Who Owns Your Digital Voice?
If you've created a prompt that generates text in your style, does that prompt belong to you or to the platform? After your death, who gets to speak in your voice?What About Prompts That Simulate Others?
If you've created a prompt that simulates a living person, that person may have rights. Can you bequeath a prompt that generates your spouse's voice? Your child's? The law is silent.Can You Bequeath a Relationship?
Some prompts are used to maintain relationships: the tone you use with your children, the inside jokes you share with your partner. Are these prompts personal, or are they joint property?What About Privacy?
Your prompt library may contain deeply personal information: preferences, fears, private thoughts. Do you want your heirs to have access to these? Do you want them to be able to generate text that reveals them?
The Practical Steps
If you want your prompts to be part of your digital estate, here's what to do.
Step 1: Take Physical Custody
Download your prompts. Save them as plain text files. Store them on physical media or in a password-protected archive that you control.

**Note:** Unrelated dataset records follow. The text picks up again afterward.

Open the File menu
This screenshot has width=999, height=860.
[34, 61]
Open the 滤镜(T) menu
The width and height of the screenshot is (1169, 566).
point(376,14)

Step 2: Document Your Intentions
Write down what each prompt is for. Who is it meant to benefit? What context does it require? Your heirs may not understand the purpose of a prompt without explanation.

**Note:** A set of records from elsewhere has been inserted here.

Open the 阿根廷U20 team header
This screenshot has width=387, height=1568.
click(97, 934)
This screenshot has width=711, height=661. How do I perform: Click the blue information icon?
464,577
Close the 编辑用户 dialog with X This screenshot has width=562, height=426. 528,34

Step 3: Decide What to Leave
Not every prompt should survive you. Some may be too personal. Some may be obsolete. Some may cause harm if used without context. Choose consciously.
Step 4: Include Prompts in Your Digital Estate Plan
Your will should mention your prompt library explicitly. Digital assets are often overlooked in estate planning. Don't let yours be forgotten.
Step 5: Consider Platform Policies
Research what happens to accounts on the platforms you use. Can they be transferred? Will they be deleted? Some platforms have policies for deceased users; others do not.
Step 6: Designate a Digital Executor
Choose someone you trust to handle your digital assets. Give them instructions. Make sure they know where your prompts are and what you want done with them.
What Not to Leave
Some prompts should not survive you.
Prompts That Simulate Others Without Consent
If you've created a prompt that mimics a living person, consider whether that person would want it to exist after your death.
Prompts That Contain Sensitive Information
Your prompt library may contain passwords, personal data, or information that could harm others. Delete these before leaving your library.
Prompts That Depend on Unclear Rights
If your prompts incorporate copyrighted material or rely on proprietary systems, they may not be legally transferable.
The Future of Prompt Inheritance
The law will catch up, eventually. There will be cases, rulings, and eventually statutes that clarify the inheritance of digital assets, including prompts.
What's Likely to Happen:
Platforms will develop clearer policies for transferring accounts and prompts after death.
Estate planners will add digital assets, including prompts, to their standard practice.
There will be legal battles over ownership of personality prompts and simulated voices.
New forms of digital inheritance will emerge: prompt trusts, digital executors, and maybe even "AI legacies" that continue to generate in your voice.
What's Unclear:
Whether prompts will be treated as intellectual property, personal property, or something else entirely.
Who has rights to prompts that simulate others.
Whether you can truly own a voice or a style.
The Legacy You Leave
Your prompts are more than text. They are your style, your humor, your way of moving through the world. They are the instructions you've written for machines to help you be yourself.
Maybe they should die with you. Maybe they should live on, helping your children, your friends, your causes. Maybe some should be shared, some destroyed, some kept secret.
The choice is yours. But it's a choice you need to make while you can. The prompts will outlast you if you let them. The question is whether you want them to.
Think about your most valuable prompt. The one that captures something essential about you. Do you want it to survive you? Who would you want to have it? And what would they do with it?